The Bratukhin B-5 was a prototype Soviet transverse rotor helicopter designed by the Bratukhin aircraft design bureau.

==Development==
The B-5 was an improved and larger design based on the bureau's earlier G-4, a twin-rotor helicopter, with each rotor driven by an Ivchenko AI-26 radial engine. Each engine was housed in a pod on an outrigger with the related rotor above. The programme was delayed waiting for appropriate engines and the B-5 was not completed until 1947, it only made a few short hops before the programme was abandoned due to vibration and structural flexing.

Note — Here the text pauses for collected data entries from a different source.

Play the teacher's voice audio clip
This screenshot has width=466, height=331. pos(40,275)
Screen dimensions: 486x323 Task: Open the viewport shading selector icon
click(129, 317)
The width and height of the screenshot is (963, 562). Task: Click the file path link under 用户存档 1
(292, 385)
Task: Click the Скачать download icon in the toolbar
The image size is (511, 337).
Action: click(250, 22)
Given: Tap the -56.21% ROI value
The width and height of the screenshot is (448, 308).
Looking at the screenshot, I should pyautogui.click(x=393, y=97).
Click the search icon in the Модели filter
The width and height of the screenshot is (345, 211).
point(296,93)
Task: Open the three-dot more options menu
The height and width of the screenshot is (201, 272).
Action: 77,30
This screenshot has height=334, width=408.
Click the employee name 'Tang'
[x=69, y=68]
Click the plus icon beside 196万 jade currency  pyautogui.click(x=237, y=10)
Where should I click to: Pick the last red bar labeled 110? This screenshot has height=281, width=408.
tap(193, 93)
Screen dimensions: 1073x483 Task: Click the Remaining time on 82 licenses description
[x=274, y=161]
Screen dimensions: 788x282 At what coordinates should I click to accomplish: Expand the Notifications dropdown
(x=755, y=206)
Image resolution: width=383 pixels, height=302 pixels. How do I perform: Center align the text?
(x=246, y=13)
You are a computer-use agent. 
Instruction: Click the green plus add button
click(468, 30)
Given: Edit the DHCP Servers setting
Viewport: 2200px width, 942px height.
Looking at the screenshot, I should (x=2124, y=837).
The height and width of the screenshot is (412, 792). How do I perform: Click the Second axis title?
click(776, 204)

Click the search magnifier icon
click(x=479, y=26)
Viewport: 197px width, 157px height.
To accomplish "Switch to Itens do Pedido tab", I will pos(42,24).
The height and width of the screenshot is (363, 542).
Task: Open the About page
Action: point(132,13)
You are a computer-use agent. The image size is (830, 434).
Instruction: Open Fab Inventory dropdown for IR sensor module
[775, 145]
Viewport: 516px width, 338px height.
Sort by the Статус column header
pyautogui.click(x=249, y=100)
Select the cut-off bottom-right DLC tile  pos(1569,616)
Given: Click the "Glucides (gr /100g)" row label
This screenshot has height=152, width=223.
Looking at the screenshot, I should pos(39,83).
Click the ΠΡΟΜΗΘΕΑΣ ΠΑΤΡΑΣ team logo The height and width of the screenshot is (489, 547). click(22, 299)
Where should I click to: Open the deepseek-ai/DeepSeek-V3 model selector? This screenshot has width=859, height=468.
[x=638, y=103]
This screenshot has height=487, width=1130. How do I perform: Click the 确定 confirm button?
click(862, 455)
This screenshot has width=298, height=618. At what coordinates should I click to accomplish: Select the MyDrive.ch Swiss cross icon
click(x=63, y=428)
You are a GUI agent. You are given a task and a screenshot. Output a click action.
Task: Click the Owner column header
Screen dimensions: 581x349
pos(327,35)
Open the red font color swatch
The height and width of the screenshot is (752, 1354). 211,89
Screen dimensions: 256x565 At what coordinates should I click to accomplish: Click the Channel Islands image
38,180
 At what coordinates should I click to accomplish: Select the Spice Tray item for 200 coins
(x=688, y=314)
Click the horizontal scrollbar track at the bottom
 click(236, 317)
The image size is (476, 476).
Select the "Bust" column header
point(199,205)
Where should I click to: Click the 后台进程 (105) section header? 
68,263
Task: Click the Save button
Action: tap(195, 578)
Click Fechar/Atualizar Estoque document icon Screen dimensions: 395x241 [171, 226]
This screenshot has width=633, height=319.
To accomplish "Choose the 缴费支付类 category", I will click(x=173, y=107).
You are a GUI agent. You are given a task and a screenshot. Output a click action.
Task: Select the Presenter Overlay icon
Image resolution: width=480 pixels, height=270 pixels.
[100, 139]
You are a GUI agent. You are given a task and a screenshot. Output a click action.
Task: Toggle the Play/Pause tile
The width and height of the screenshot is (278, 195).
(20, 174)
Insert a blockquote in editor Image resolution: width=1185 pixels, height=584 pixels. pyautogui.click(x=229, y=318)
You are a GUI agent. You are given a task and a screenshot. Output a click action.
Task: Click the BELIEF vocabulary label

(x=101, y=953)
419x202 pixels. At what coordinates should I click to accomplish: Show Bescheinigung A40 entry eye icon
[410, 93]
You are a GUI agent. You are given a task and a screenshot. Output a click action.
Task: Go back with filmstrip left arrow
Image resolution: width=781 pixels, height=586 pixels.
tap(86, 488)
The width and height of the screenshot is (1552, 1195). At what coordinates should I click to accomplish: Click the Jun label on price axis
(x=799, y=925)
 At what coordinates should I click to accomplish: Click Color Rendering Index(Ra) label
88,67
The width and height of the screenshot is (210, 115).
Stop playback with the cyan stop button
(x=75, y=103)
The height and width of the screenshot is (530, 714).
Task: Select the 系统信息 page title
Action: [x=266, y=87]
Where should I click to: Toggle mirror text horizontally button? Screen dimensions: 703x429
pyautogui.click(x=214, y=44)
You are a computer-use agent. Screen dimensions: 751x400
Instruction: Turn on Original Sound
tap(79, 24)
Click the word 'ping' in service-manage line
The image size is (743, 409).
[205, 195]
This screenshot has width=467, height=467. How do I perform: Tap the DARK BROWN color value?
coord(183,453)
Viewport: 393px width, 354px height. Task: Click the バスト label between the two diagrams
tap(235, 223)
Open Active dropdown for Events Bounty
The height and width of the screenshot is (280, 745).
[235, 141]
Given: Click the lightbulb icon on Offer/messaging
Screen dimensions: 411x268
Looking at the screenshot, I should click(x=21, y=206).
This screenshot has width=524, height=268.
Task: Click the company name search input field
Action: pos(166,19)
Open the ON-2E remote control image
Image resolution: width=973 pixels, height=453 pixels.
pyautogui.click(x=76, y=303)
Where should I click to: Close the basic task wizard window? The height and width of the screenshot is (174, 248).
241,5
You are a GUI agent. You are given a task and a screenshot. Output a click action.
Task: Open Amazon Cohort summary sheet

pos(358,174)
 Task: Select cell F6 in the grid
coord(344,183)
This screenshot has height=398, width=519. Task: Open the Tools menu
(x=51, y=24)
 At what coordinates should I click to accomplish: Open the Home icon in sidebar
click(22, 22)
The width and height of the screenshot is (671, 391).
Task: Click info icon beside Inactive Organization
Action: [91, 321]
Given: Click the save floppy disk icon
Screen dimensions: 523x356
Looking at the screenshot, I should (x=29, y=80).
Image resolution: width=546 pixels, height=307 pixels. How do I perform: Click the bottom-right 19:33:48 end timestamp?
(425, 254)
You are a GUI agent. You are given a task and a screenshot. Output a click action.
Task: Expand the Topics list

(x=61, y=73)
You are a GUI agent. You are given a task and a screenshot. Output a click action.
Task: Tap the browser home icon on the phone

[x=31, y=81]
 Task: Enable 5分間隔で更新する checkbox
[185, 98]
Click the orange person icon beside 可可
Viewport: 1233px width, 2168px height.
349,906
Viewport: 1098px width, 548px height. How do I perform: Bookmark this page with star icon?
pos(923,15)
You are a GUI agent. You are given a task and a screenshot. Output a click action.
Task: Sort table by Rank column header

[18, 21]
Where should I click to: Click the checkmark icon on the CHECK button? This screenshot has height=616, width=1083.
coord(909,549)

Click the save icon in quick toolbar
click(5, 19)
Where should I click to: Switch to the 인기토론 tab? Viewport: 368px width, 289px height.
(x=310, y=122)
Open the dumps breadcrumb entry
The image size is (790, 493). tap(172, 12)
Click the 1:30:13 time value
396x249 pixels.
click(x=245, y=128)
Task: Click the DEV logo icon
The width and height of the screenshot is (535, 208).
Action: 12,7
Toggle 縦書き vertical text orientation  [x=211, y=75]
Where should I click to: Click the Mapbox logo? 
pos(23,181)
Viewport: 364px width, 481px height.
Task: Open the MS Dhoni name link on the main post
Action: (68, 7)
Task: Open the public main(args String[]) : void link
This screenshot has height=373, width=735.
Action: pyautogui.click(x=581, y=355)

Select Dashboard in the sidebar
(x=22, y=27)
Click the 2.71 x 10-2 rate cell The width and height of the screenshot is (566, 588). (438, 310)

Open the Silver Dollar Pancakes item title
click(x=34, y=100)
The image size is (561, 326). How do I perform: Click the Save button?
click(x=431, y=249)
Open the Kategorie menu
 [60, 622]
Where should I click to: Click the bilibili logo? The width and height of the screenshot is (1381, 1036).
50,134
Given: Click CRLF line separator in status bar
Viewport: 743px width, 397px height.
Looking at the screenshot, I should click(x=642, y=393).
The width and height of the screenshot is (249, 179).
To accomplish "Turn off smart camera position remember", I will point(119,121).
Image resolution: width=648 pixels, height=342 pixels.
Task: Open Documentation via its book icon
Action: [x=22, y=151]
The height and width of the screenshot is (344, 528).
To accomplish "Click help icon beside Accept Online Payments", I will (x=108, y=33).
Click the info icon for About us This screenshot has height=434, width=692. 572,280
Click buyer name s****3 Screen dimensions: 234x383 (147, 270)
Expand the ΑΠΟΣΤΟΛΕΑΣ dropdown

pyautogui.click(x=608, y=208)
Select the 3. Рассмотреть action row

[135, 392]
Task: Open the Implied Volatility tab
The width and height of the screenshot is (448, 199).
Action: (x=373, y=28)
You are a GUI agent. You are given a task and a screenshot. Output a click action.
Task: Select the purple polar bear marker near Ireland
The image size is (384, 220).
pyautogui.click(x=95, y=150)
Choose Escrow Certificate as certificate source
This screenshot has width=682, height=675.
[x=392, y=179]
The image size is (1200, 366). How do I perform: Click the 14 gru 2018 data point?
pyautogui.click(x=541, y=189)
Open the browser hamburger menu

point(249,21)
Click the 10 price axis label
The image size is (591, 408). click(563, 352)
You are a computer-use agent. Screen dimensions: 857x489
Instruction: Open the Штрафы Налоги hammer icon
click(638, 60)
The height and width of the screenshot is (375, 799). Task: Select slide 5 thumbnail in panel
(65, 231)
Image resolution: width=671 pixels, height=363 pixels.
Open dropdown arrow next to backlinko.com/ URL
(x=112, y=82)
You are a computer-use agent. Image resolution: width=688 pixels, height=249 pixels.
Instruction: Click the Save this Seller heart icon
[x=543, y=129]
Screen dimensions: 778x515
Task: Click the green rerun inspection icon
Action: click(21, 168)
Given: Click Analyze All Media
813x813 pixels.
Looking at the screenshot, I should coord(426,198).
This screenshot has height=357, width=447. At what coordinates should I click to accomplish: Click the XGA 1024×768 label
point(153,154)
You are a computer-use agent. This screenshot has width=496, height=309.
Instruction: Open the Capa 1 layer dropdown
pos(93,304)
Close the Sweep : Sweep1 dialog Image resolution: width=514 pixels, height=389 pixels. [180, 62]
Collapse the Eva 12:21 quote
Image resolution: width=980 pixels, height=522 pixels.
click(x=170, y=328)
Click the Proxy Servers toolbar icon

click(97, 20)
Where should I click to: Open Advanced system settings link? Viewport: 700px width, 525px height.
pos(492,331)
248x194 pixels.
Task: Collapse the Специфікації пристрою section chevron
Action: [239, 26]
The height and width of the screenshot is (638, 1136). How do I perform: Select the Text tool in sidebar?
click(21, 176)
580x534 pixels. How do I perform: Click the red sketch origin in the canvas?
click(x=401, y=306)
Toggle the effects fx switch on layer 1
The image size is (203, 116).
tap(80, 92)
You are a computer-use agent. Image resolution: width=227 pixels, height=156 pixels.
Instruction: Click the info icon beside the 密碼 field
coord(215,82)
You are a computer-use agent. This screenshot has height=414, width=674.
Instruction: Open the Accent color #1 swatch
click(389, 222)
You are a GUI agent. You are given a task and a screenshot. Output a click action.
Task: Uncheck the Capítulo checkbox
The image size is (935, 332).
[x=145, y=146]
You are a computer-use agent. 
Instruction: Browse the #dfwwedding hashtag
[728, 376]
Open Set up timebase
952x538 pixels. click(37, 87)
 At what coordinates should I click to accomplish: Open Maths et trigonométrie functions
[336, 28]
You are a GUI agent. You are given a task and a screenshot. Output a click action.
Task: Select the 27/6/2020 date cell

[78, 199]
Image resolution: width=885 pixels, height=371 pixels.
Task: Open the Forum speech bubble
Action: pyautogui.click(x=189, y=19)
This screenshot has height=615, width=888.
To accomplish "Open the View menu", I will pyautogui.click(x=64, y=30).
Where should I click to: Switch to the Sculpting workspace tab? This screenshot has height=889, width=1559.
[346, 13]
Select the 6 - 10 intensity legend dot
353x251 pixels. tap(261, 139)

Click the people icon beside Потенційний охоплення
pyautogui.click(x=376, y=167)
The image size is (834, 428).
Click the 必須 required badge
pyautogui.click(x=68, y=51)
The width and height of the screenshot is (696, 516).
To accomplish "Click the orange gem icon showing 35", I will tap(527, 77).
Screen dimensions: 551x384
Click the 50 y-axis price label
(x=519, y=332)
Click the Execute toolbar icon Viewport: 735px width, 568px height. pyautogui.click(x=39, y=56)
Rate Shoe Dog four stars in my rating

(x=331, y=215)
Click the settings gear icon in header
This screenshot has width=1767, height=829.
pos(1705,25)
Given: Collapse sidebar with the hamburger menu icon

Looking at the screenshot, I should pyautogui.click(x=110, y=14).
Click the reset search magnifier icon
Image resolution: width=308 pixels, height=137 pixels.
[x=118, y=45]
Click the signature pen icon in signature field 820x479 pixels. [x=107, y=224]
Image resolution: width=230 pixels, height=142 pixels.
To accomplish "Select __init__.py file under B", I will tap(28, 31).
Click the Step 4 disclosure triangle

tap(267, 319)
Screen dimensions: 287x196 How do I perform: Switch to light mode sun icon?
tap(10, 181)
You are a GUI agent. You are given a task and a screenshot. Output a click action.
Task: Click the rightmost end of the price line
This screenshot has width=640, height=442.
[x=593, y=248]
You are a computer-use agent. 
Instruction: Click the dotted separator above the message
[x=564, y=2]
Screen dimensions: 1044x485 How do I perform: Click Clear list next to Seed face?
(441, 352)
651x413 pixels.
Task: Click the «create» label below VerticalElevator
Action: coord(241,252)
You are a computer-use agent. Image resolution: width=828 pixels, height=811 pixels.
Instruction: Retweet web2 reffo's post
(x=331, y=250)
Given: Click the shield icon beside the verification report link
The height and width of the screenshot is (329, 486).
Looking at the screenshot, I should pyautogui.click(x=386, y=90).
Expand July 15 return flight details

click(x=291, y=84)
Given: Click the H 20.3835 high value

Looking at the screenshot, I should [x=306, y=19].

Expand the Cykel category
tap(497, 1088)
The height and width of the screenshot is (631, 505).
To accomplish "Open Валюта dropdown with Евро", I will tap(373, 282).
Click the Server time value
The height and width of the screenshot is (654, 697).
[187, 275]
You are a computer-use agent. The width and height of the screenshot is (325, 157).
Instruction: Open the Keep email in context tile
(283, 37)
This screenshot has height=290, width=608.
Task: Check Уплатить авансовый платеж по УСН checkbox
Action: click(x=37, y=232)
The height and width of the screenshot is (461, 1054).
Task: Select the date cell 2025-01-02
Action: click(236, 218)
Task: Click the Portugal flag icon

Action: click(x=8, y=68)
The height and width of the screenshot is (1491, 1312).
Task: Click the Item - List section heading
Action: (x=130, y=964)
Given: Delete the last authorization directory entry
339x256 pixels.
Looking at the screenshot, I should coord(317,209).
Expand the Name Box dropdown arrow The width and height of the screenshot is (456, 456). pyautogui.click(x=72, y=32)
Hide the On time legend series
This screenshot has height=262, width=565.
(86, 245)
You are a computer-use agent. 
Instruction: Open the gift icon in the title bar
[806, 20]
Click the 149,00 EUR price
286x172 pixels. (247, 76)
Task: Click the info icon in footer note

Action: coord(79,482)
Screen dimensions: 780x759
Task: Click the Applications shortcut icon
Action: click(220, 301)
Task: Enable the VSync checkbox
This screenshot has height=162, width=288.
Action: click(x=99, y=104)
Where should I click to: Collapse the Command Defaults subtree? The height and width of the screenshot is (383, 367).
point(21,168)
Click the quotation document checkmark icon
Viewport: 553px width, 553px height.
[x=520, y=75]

An air ambulance variant, the Bratukhin B-9 was built but was abandoned without being flown. Another variant was the Bratukhin B-10 which had uprated 575 hp (429 kW) engines and was modified for use in the artillery observation role with the military designation VNP (Vosdushnii Nabludatelnii Punk - Aerial Observation Point). The B-10 had three-seat for the crew, the cabin could hold three passengers or equipment. The B-10 flew in 1947 but although it did not have the wing stiffness problems of the B-54, demonstrating adequate handling like the B-5 and B-9 was also abandoned. A variant with an improved performance was built as the Bratukhin B-11.

==Variants==
- B-5
Prototype, one built.
- B-9
Prototype air ambulance variant, one built.
- B-10
Prototype observation and reconnaissance variant, one built.